-- Exercise requirements --
List every length or width measurement that appears in the forum thread about campers below, each with its unit.

-- Text extract --
As far as if a 5er would pull better, it just pulls differently. On of the main reasons you see TT mostly limited less than 30' and 5'ers starting at 28' and up is because the bigger campers are not only more difficult to pull and control but also would for the size add 7 to 8 ft. to the length over a 5er.

Good luck and just get what you like and would work for you. Hopefully the dealer will help you with getting a proper setup of the hitch, etc. and not allow you to be too wild on the getting something that would be unsafe for you to pull.


----------



## Java Hounds (Oct 17, 2008)

I just went and measured and the doorway from cargo to kitchen is approximately 31.5 inches wide.
There is an accordian door which takes up about 3.25 inches of that space. If your bike is really close to those
measurements, I can remeasure exactly in the daylight.

Hope that helps,
Beth


----------



## sirtwisty (Feb 15, 2010)

Beth
Thanks so much for taking the measurements.
I'll chech the width of the bike tomorrow, ans see how wide it is.

-- Data excerpt --
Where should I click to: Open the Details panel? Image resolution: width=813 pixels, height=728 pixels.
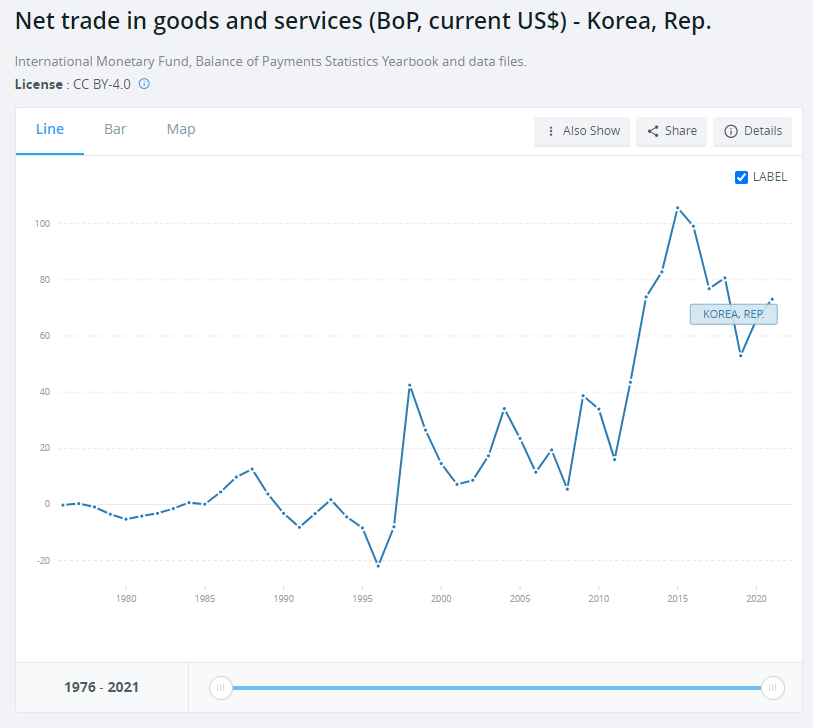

-- Reply --
- less than 30'
- 28' and up
- 7 to 8 ft.
- approximately 31.5 inches
- about 3.25 inches